### MATERIAL PROVIDED
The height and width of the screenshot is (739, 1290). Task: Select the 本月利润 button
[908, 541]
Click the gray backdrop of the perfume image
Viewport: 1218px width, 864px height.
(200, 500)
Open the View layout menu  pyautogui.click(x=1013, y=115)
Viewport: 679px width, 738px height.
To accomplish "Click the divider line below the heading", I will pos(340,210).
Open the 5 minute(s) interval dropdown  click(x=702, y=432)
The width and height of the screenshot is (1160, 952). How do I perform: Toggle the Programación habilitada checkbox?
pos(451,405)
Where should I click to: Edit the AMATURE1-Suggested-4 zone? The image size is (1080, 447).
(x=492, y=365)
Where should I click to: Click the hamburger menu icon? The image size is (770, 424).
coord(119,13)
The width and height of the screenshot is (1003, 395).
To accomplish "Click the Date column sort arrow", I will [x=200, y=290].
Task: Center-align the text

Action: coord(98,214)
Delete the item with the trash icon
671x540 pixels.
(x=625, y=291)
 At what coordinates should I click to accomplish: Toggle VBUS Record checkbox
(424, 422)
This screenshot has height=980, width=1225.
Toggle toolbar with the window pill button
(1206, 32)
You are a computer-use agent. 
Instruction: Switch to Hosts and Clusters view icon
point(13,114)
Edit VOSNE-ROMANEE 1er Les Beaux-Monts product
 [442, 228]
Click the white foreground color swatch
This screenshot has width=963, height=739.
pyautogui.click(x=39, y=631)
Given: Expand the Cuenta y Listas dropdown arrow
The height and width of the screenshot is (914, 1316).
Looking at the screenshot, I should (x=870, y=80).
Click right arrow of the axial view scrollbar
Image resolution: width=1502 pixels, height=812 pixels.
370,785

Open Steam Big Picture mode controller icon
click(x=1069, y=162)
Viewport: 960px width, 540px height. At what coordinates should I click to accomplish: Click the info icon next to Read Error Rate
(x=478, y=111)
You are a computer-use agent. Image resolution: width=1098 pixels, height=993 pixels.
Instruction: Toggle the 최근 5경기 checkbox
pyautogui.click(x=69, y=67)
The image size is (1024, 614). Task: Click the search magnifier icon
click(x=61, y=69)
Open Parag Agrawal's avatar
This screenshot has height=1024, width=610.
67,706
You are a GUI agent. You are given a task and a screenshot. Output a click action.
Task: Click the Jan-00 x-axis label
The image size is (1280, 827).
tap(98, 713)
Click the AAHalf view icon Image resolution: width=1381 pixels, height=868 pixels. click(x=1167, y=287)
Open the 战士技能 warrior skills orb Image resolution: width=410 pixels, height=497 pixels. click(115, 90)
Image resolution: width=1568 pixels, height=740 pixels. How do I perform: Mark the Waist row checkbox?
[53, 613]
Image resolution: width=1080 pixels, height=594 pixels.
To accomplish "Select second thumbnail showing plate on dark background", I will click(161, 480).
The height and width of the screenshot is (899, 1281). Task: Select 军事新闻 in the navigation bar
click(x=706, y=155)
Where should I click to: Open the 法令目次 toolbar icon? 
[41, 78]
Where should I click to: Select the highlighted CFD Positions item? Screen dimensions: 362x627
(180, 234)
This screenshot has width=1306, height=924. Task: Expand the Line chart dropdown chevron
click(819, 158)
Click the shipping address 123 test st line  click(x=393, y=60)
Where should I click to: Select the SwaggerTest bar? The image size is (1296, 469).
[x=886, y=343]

### WORK TO COMPLETE
Reproduce all of the lines above with "checkbox" changed to "check box" wherever it occurs, leaving everything else untouched.

### RESPONSE
The height and width of the screenshot is (739, 1290). Task: Select the 本月利润 button
[908, 541]
Click the gray backdrop of the perfume image
Viewport: 1218px width, 864px height.
(200, 500)
Open the View layout menu  pyautogui.click(x=1013, y=115)
Viewport: 679px width, 738px height.
To accomplish "Click the divider line below the heading", I will pos(340,210).
Open the 5 minute(s) interval dropdown  click(x=702, y=432)
The width and height of the screenshot is (1160, 952). How do I perform: Toggle the Programación habilitada check box?
pos(451,405)
Where should I click to: Edit the AMATURE1-Suggested-4 zone? The image size is (1080, 447).
(x=492, y=365)
Where should I click to: Click the hamburger menu icon? The image size is (770, 424).
coord(119,13)
The width and height of the screenshot is (1003, 395).
To accomplish "Click the Date column sort arrow", I will [x=200, y=290].
Task: Center-align the text

Action: coord(98,214)
Delete the item with the trash icon
671x540 pixels.
(x=625, y=291)
 At what coordinates should I click to accomplish: Toggle VBUS Record check box
(424, 422)
This screenshot has height=980, width=1225.
Toggle toolbar with the window pill button
(1206, 32)
You are a computer-use agent. 
Instruction: Switch to Hosts and Clusters view icon
point(13,114)
Edit VOSNE-ROMANEE 1er Les Beaux-Monts product
 [442, 228]
Click the white foreground color swatch
This screenshot has width=963, height=739.
pyautogui.click(x=39, y=631)
Given: Expand the Cuenta y Listas dropdown arrow
The height and width of the screenshot is (914, 1316).
Looking at the screenshot, I should (x=870, y=80).
Click right arrow of the axial view scrollbar
Image resolution: width=1502 pixels, height=812 pixels.
370,785

Open Steam Big Picture mode controller icon
click(x=1069, y=162)
Viewport: 960px width, 540px height. At what coordinates should I click to accomplish: Click the info icon next to Read Error Rate
(x=478, y=111)
You are a computer-use agent. Image resolution: width=1098 pixels, height=993 pixels.
Instruction: Toggle the 최근 5경기 check box
pyautogui.click(x=69, y=67)
The image size is (1024, 614). Task: Click the search magnifier icon
click(x=61, y=69)
Open Parag Agrawal's avatar
This screenshot has height=1024, width=610.
67,706
You are a GUI agent. You are given a task and a screenshot. Output a click action.
Task: Click the Jan-00 x-axis label
The image size is (1280, 827).
tap(98, 713)
Click the AAHalf view icon Image resolution: width=1381 pixels, height=868 pixels. click(x=1167, y=287)
Open the 战士技能 warrior skills orb Image resolution: width=410 pixels, height=497 pixels. click(115, 90)
Image resolution: width=1568 pixels, height=740 pixels. How do I perform: Mark the Waist row check box?
[53, 613]
Image resolution: width=1080 pixels, height=594 pixels.
To accomplish "Select second thumbnail showing plate on dark background", I will click(161, 480).
The height and width of the screenshot is (899, 1281). Task: Select 军事新闻 in the navigation bar
click(x=706, y=155)
Where should I click to: Open the 法令目次 toolbar icon? 
[41, 78]
Where should I click to: Select the highlighted CFD Positions item? Screen dimensions: 362x627
(180, 234)
This screenshot has width=1306, height=924. Task: Expand the Line chart dropdown chevron
click(819, 158)
Click the shipping address 123 test st line  click(x=393, y=60)
Where should I click to: Select the SwaggerTest bar? The image size is (1296, 469).
[x=886, y=343]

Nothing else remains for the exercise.